Falconcode Schema. Current version as of 15 March 2023.



Table Descriptions


1. Courses

Describes each semester/offering of our Introduction to Computing Course. Each course typically has 400-600 students.


Data Element Description
id A unique identifier for this course
semester A string describing the name of a course
year The calendar year that this course took place (e.g., 2021)

Number of Records

TBA


Additional Notes

  • Courses 2-4 are currently populated as of version 1.0. Courses 5-6 will be added in Summer 2023.

2. Students

Describes an individual enrolled in a course. A student may appear more than once in this table if they took our introductory course more than one time.


Data Element Description
id A unique, random identifier. This identifier will be regenerated with each FalconCode release.
course_id The id of the course that this student was enrolled in.
stem_major Student's academic major at the time of data collection. Value is 1 if the student IS a STEM major; 0 if the student IS NOT a STEM major; and -1 if the student is undeclared OR disenrolled.
gender Student's reported gender.

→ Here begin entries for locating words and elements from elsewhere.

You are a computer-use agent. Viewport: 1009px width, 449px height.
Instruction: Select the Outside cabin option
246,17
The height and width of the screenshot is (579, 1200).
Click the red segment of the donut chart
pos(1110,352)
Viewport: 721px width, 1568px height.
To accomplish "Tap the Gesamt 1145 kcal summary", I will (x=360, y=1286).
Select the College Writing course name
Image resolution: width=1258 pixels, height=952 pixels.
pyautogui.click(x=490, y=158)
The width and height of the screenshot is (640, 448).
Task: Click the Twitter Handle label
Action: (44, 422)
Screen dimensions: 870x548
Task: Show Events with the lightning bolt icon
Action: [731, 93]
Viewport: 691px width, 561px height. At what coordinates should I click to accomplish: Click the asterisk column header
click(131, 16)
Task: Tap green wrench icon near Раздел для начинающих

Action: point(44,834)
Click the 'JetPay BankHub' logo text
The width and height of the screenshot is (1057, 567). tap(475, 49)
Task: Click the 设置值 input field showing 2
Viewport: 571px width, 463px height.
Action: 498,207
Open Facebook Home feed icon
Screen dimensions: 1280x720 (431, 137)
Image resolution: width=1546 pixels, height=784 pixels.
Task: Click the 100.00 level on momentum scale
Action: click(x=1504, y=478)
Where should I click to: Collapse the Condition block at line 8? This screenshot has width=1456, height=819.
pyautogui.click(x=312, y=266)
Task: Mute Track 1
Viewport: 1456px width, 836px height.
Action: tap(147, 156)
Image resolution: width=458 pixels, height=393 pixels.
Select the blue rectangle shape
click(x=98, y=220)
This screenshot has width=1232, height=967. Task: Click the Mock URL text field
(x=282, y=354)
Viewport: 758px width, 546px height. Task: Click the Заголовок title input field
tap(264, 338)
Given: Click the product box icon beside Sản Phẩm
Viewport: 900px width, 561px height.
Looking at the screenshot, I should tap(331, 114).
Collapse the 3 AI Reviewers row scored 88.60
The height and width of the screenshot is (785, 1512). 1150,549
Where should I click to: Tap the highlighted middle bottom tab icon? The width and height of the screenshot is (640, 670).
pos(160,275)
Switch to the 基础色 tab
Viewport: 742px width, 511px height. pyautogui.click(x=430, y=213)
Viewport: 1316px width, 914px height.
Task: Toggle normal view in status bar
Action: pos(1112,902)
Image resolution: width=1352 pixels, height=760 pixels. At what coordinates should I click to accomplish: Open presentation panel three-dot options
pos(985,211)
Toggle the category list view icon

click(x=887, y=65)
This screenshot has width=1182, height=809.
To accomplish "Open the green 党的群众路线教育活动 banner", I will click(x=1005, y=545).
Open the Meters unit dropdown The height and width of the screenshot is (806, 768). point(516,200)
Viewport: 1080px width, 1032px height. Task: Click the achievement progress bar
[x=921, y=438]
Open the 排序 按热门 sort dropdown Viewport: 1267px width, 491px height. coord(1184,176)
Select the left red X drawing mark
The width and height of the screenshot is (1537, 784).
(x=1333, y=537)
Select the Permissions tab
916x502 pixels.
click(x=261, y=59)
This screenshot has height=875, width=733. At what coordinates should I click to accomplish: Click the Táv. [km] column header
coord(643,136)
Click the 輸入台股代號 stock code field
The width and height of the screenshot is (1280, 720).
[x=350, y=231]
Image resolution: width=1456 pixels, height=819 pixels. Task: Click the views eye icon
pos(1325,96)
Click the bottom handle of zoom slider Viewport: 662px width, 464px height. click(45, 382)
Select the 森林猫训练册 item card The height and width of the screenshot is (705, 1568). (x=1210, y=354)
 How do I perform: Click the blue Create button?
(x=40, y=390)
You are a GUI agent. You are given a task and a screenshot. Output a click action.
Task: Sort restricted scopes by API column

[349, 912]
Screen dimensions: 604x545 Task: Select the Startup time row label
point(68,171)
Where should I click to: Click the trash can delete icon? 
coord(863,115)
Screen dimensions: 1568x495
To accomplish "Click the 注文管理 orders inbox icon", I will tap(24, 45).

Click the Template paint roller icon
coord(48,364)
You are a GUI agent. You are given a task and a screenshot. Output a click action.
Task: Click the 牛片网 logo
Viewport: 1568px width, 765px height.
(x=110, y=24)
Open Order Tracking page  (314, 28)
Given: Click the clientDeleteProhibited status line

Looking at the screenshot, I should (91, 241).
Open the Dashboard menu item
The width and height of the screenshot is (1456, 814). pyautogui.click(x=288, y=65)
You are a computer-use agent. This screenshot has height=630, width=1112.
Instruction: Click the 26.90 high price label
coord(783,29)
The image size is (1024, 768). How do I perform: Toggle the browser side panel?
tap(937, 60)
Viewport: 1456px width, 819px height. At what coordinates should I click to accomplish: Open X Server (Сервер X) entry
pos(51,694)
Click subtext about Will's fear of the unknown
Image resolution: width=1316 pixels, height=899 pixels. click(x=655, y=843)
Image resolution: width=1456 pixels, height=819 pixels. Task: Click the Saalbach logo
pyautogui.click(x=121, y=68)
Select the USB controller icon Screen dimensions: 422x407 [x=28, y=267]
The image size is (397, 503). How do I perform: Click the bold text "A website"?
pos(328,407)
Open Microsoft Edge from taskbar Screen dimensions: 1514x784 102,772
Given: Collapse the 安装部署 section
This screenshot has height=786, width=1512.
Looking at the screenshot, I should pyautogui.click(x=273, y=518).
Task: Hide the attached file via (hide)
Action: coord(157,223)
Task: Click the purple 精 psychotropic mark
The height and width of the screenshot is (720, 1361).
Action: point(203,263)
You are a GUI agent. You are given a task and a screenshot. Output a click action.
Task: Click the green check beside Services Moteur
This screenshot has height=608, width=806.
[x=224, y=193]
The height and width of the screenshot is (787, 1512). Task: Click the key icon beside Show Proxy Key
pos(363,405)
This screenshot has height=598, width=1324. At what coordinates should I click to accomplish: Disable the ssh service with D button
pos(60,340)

M = Male, F = Female
ethnicity Student's reported ethnicity.

Number of Records

TBA


Additional Notes

  • Student rosters for courses 2-4 are currently populated as of version 1.0.

3. Runs

Describes each execution of students' programs.


Data Element Description
student_id The student's random (i.e., anonymized) identifier from the students table.
course_id The course that the student was enrolled in while executing this program.
problem_id The name of the problem that the student is trying to solve.
timestamp The server time when the student's code was run.
score The score reported by the unit test. This value is -1 if the student ran the program locally (i.e., did not submit for a grade).
code_hash The hash of the student's code submission.

Number of Records

TBA


Additional Notes

  • None.

4. Code Samples

Catalogues each unique student code submission.


Data Element Description
hash The has of the entire code submission.
source_code The student's program.
redacted A flag indicating if our redaction script removed one or more blacklisted tokens. This value is 1 if a redaction occurred, and 0 if a redaction did not occur.

Number of Records

TBA


Additional Notes

  • The anonymizing script is continuously being updated and improved upon. If you see a specific error, please contact the errors so that we can continue to add to our blacklist.
  • We cannot guarantee that anonymized programs will run exactly as it did on the student's computer.

5. Problems

Catalogues each unique student code submission.


Data Element Description
id The "name" of the problem. This value is unique for a given course.
course_id The course that this problem was assigned to.
type The type/complexity of this problem. Possible values are:
  • skill: a small program (3-5 lines)
  • lab: a medium sized program (5-30 lines)
  • project: a multi-stage program (100-500 lines)
exam 1 if this problem was assigned to students during an exam. 0 otherwise
testcase The unit test used to grade/evaluate this code.
max_score The maximum score achievable from the unit test.
input_str 1 if the program is required to get a string input from the user. 0 otherwise
input_cast 1 if the program is required to convert an input from the user into another type (e.g., float, int). 0 otherwise
output 1 if the program is required to print something to the terminal. 0 otherwise
assignment 1 if the program is required to create a variable and/or update its value. 0 otherwise
conditional 1 if the program is required to use a conditional statement (single or nested). 0 otherwise
function_call 1 if the program is required to call a non-standard function (i.e., not print or input). 0 otherwise
function_def 1 if the program requires a custom function to be defined. 0 otherwise
function_return 1 if the program requires a custom function that returns a value. 0 otherwise
loop_counting 1 if the program is required to create a loop that executes a specific number of times. 0 otherwise
loop_until 1 if the program is required to create a loop that continues until a condition is met. 0 otherwise
loop_elements 1 if the program is required to loop through the elements of a collection (i.e., a list). 0 otherwise
loop_nested 1 if the program requires a nested loop. 0 otherwise
stat_calculate 1 if the program is required to calculate a statistic (e.g., max, min, average, std dev). 0 otherwise
file_read 1 if the program needs to read a file. 0 otherwise
file_write 1 if the program needs to write to a a file. 0 otherwise
list 1 if the program needs to store values in a list. 0 otherwise
list_2d 1 if the program needs to store values in a multi-dimensional list. 0 otherwise
dictionary 1 if the program needs to store values in a dictionary. 0 otherwise
item_set 1 if the program needs to store values in a set. 0 otherwise
tuple 1 if the program needs to store values in a tuple. 0 otherwise

Number of Records

TBA


Additional Notes

  • Metadata tags are based on what how we intended for the problem to be solved. In reality, students find all sorts of ways to solve our problems, and may end up developing a unique solution.